Now the next stage of treatment was chemo but before we could get started I needed to put away some frozen sperm as there is a high risk of infertility after going through chemo. At first I thought the doctors would insert something and extract sperm out or like that scene from ‘Dude where’s my car’, but it quickly became apparent that I would have to do it the old fashioned way. Easier said than done, I was missing a testicle, still recovering from an operation and ‘sex’ had never been further from my mind. Anyway after a couple of long hard hours, they got the amount they needed. So any lipstick blonde lesbians out there looking for some fine sperm, hit me up.


So here I am about to start chemo (Dad arrives just in time tomorrow).
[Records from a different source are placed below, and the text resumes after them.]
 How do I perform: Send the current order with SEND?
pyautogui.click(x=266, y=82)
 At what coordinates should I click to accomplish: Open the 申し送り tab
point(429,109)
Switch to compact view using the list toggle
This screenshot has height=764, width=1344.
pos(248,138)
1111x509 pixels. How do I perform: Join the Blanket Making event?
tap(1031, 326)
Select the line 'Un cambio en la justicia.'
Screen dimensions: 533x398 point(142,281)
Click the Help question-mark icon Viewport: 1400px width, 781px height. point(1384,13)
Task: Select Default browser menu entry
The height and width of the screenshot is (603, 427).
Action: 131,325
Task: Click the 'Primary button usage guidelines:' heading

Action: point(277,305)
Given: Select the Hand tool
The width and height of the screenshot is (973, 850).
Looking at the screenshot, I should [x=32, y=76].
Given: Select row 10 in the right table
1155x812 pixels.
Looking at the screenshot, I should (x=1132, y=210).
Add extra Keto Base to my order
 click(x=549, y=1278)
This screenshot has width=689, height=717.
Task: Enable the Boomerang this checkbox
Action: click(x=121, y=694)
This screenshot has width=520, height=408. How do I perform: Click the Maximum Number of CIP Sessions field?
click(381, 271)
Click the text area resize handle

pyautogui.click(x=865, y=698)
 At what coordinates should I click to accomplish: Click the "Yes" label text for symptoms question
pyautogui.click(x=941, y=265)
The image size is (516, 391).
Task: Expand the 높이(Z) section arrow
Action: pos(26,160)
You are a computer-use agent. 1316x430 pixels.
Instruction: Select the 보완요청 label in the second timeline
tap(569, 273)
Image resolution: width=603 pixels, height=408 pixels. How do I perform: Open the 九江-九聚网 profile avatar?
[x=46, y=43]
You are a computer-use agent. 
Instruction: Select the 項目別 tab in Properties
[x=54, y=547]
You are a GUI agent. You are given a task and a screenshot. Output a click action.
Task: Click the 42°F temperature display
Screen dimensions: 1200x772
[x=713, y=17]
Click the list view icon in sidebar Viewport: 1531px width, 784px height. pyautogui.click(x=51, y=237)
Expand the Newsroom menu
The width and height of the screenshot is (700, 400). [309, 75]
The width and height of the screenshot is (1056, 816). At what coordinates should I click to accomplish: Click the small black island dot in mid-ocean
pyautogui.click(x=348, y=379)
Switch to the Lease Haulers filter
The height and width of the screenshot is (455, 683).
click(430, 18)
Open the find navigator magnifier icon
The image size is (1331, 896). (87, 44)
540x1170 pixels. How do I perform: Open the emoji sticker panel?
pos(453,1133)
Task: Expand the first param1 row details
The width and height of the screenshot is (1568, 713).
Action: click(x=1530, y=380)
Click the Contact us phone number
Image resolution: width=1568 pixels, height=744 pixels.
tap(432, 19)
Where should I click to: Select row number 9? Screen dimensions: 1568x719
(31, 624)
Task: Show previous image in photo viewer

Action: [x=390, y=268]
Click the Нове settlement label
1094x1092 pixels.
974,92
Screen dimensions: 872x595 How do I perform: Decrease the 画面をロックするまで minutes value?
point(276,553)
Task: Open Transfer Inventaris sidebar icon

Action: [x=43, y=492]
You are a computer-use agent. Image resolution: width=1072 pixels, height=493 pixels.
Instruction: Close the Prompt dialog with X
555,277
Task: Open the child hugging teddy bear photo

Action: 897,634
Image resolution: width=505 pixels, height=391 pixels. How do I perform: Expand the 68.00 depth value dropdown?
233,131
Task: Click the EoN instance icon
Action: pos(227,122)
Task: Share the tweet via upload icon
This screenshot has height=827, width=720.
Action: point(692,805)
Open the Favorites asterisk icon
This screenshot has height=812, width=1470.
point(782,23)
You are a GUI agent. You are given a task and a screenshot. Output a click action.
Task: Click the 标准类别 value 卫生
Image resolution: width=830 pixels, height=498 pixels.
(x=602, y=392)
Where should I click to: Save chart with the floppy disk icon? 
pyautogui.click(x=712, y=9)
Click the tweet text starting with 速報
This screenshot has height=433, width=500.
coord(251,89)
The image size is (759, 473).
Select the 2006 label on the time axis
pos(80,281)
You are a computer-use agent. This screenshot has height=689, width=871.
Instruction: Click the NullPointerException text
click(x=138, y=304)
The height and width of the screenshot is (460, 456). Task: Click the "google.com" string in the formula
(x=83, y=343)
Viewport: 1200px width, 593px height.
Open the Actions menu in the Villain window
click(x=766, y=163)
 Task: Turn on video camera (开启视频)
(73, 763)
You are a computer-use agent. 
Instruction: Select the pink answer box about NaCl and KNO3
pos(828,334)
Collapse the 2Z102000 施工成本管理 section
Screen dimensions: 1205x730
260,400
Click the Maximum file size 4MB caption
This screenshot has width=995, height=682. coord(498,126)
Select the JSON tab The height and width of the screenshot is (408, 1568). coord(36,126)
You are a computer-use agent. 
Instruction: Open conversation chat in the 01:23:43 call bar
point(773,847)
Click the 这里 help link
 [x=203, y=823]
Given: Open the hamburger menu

I am worried about getting sick, I am worried about losing my hair, I am worried about permanent erection problems, I am worried that it might not work. I’ll have all these worries throughout the 12 weeks. My life has changed immensely in the past two weeks. That common conception that people lose weight in hospital is total bollox, I have put on 4kg so far! On a more serious note, I can’t go anywhere without being pushed in a wheelchair, I have to urinate in a pot, my Europe trip with Shaun will now have to be put on hold, my hope to study my Masters in February will also have to be put on hold. Visa issues are another headache too. Still not sure as to whether or not I’ll have the entire treatment here in Sydney or go back to Ireland at Christmas to finish the last couple of cycles (I do miss immensely my little brother and sisters). This isn’t something every guy at the tender age of 23 will go through, and is going to be a messy year ahead and will be a long time before everything is back to normal but this is the situation and I’ll just have to power through it. It’s going to be hard, I will get sick, I will feel like shit, I will feel grumpy, I may even be bald, but I know this treatment is absolutely key to getting this bastard out of me and with the support of friends and family I know I’ll be back to my old jolly self in no time.